Given problem
Rewrite the material as a JSON list of strings, beginning with the line that contains "Screen dimensions: 1024x784" and continuing through the line that contains "tap(1993, 65)". Give each line as its own string and leave out any blank lines.

Items

+ + + + + + +

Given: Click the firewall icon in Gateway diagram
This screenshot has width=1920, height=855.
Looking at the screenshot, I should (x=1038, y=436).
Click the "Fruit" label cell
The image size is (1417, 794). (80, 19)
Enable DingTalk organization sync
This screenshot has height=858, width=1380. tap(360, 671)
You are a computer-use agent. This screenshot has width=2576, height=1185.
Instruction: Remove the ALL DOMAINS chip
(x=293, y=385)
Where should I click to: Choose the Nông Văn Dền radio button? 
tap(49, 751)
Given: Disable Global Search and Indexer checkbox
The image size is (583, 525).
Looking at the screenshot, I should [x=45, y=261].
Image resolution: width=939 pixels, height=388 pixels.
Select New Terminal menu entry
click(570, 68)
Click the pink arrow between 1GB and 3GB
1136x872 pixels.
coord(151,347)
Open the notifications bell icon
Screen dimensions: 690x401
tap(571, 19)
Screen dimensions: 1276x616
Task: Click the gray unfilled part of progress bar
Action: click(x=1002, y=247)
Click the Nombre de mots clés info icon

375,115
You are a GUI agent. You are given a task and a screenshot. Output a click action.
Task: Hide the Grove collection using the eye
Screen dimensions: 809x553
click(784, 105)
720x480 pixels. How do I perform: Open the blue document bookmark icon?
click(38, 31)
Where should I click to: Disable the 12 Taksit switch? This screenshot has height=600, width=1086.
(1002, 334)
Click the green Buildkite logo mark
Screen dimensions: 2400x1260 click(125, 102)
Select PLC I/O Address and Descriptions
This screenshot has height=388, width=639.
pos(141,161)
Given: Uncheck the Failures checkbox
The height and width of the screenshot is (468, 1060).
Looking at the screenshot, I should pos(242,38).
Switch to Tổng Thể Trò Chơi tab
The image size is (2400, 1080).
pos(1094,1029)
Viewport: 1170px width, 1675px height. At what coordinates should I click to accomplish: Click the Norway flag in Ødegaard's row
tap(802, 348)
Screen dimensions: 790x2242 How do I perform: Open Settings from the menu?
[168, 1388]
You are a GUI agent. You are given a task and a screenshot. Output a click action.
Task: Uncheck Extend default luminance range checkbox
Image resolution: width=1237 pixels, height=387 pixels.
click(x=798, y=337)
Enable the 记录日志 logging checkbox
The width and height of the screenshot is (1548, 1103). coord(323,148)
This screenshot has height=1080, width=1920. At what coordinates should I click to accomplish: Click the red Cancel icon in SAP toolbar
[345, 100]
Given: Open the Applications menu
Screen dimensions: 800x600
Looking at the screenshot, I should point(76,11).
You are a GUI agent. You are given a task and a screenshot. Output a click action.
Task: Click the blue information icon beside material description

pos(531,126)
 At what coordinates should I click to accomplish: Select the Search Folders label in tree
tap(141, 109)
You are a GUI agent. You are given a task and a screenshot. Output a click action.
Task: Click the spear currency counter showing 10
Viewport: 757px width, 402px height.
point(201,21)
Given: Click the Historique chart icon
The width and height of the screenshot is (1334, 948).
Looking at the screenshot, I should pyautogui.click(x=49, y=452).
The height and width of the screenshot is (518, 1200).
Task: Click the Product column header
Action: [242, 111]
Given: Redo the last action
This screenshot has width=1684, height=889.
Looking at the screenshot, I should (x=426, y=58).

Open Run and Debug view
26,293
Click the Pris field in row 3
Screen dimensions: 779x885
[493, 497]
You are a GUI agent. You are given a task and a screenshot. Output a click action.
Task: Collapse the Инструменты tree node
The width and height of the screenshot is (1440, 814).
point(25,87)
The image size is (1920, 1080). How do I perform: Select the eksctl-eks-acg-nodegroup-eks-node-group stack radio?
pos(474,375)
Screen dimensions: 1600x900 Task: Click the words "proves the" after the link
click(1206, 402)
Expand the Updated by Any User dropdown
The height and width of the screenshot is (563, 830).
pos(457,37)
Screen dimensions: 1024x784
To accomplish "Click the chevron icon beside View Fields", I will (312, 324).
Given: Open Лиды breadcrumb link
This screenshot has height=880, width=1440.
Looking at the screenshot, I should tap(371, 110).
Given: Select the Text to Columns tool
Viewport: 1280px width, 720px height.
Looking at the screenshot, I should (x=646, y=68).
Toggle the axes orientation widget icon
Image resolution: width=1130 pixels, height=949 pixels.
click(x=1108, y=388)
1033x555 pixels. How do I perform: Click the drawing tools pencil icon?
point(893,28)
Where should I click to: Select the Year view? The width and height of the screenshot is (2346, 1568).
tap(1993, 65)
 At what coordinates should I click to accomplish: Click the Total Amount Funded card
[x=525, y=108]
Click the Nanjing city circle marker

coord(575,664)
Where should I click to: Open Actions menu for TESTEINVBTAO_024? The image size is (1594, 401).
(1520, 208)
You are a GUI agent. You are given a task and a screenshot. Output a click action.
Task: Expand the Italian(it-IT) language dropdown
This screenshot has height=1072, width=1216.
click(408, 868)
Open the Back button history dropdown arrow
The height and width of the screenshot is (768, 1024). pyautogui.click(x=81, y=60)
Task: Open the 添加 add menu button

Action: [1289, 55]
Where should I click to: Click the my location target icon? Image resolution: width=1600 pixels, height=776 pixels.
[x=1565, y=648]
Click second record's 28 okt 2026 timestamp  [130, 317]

+ + + + + + +

Finished answer
[
  "Screen dimensions: 1024x784",
  "To accomplish \"Click the chevron icon beside View Fields\", I will (312, 324).",
  "Given: Open Лиды breadcrumb link",
  "This screenshot has height=880, width=1440.",
  "Looking at the screenshot, I should tap(371, 110).",
  "Given: Select the Text to Columns tool",
  "Viewport: 1280px width, 720px height.",
  "Looking at the screenshot, I should (x=646, y=68).",
  "Toggle the axes orientation widget icon",
  "Image resolution: width=1130 pixels, height=949 pixels.",
  "click(x=1108, y=388)",
  "1033x555 pixels. How do I perform: Click the drawing tools pencil icon?",
  "point(893,28)",
  "Where should I click to: Select the Year view? The width and height of the screenshot is (2346, 1568).",
  "tap(1993, 65)"
]